Mr. Suniket A. Kulkarni, Advocate for Applicants.
Mr. S. J. Salgare, APP for Respondent No.1 - State.
Mr. S. A. Ambilwade h/f. Mr. H.P. Randhir, Advocate for Respondent No.2.
...
CORAM : MANGESH S. PATIL AND
ABHAY S. WAGHWASE, JJ.
RESERVED ON : 14 NOVEMBER 2022
PRONOUNCED ON : 02 DECEMBER 2022
JUDGMENT (ABHAY S. WAGHWASE, J.) :
1. By way of instant proceedings, applicants herein are seeking exercise of
powers u/s 482 of Cr.P.C. for quashing and nullifying crime vide FIR No. 270 of
2021 registered at Amalner Police Station, District Jalgaon for the offences
punishable under sections 498-A, 323, 504, 506 of IPC and the consequential
charge sheet vide R.C.C. No. 25 of 2022 pending on the file of learned Judicial
Magistrate, First Class, Amalner.
CRI.APPLN-1460-2021.odt
Facts in brief
2. Respondent no.2 herein, who is wife of applicant no.1, has set the law
in motion alleging that after getting married to applicant no.1, initially she
was treated properly by her husband and in-laws i.e. the applicants herein.
She has alleged that subsequently, they all indulged in maltreating her on one
or other count. On the instigation of applicant nos. 2 to 8, husband as well as
all other applicants beat and abused her. Demand of Rs.1,00,000/- was raised
by all applicants for purchasing house and as she failed to raise the amount,
she was beaten, abused and driven out of the house. Hence the complaint.
3. Learned counsel for the applicants appraised this court about the date of
marriage and relations of applicant nos. 2 to 8 with respondent no.2. He
would take us through the FIR and would submit that instant complaint is
merely out of annoyance and vengeance as complainant herself was not
interested in cohabiting and continuing her marital tie with applicant no.1.

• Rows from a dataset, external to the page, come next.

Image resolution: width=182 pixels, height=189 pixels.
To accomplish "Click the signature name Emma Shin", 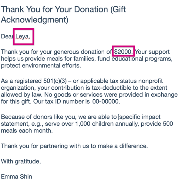I will coord(16,177).
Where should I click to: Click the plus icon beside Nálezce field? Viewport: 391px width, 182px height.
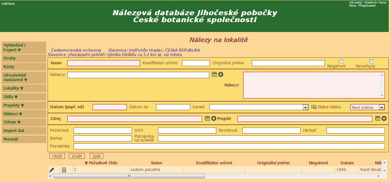click(x=221, y=75)
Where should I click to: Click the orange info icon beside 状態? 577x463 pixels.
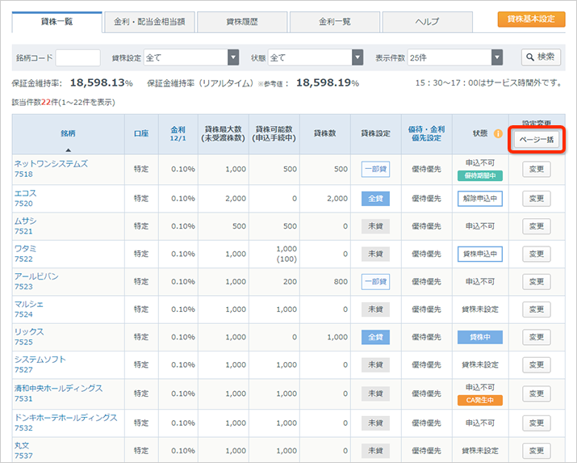(498, 133)
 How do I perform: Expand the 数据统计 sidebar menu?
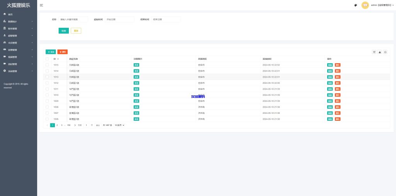pyautogui.click(x=18, y=22)
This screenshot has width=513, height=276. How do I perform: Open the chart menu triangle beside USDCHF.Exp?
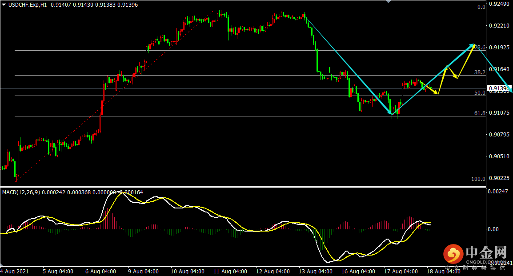point(4,4)
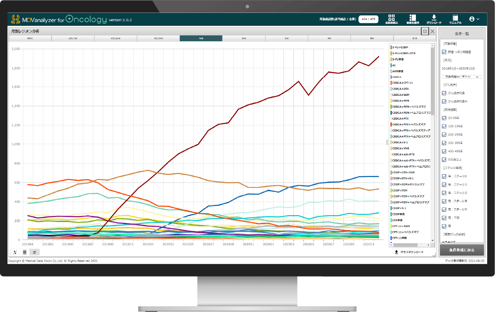Open the user account dropdown menu
The height and width of the screenshot is (312, 495).
(x=474, y=19)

Therefore she started levelling vague, baseless allegations not only against her
husband with whom she had rancor, but also against her entire in-laws even
when they had no concern whatsoever with the marital discord between her
and applicant no.1. He pointed out that the above complaint being false and
baseless is a sheer abuse of process of law and therefore, according to him,
applicants cannot be made to face trial with allegations of such nature.
CRI.APPLN-1460-2021.odt
According to him, the complaint is mala fide and with sole intention of roping
entire family and harassing them. Hence he prays to grant the relief as prayed
by them.
4. In support of the complaint, learned APP would submit that shortly after
marriage, husband and his relatives who are named in the FIR started ill-
treating the complainant and subjected her to cruelty. They made her life
miserable. There was continuous instigation to husband by all co-accused and
as a result of it, there was continuous abuse and beating to her. There is
allegation in the complaint about demand of Rs.1,00,000/-. He pointed out
that for not meeting the illegal demand, she was drive out of the house. Thus,
according to him, at this stage as, the veracity of the allegations cannot be
tested, applicants are liable to face prosecution and so he prays for dismissal of
the application.
5. Learned counsel representing respondent no.2 also argued on the same
lines as learned APP, and he pointed out that husband and in-laws have
subjected the complainant to cruelty. They are all named in the complaint.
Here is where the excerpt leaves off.